- Records
BEGIN
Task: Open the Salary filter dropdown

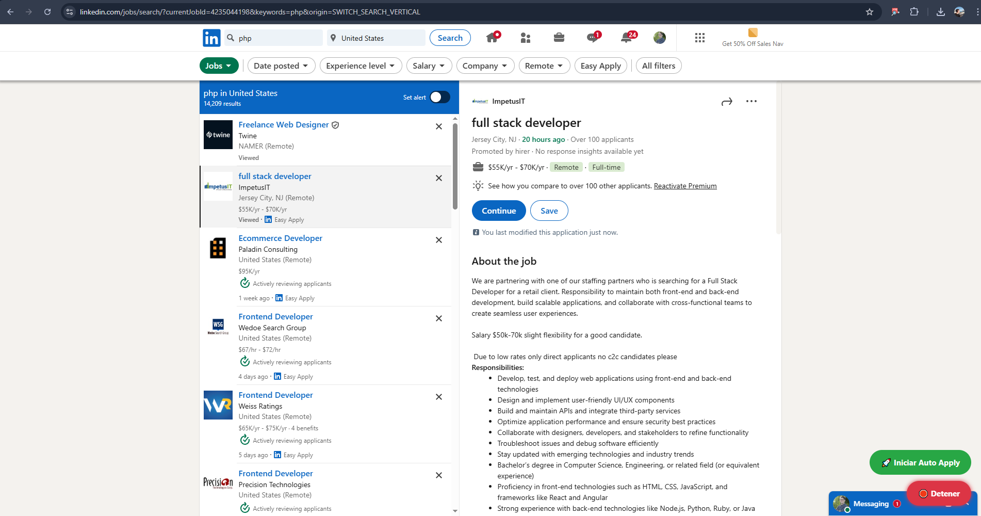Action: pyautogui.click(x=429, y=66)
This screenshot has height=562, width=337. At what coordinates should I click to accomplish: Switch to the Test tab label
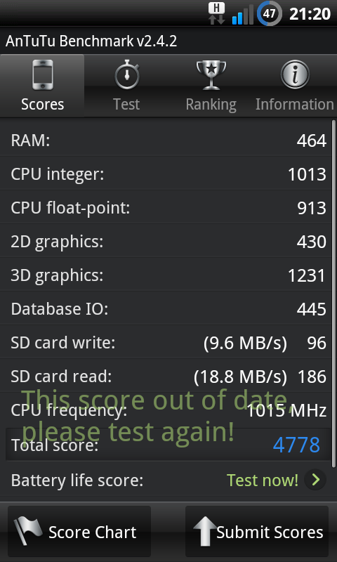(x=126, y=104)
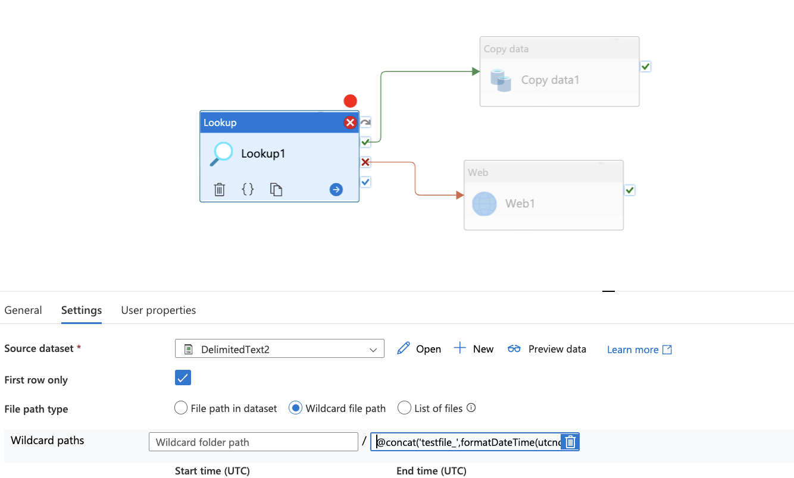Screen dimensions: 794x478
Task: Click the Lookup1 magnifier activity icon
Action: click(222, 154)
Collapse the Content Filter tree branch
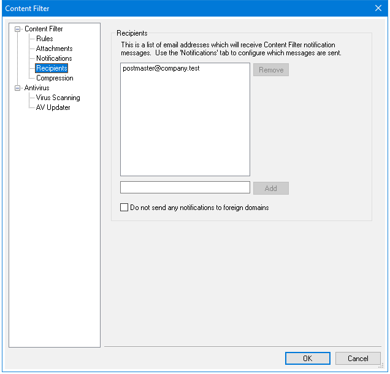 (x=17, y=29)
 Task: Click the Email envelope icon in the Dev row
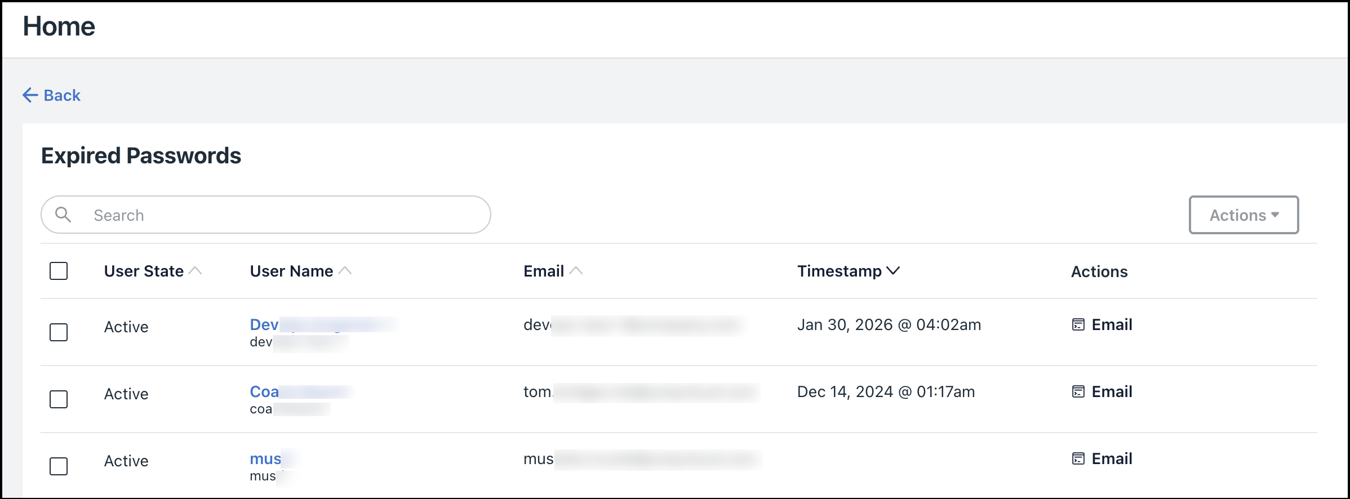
END
- Task requirements
Give back the data verbatim. The pictures are not part of the copy.

- Exercise response
Task: Open the Salary filter dropdown

Action: pyautogui.click(x=429, y=66)
This screenshot has height=562, width=337. At what coordinates should I click to accomplish: Switch to the Test tab label
(x=126, y=104)
Screen dimensions: 794x478
Task: Click the Lookup1 magnifier activity icon
Action: click(222, 154)
Collapse the Content Filter tree branch
 (x=17, y=29)
 Task: Click the Email envelope icon in the Dev row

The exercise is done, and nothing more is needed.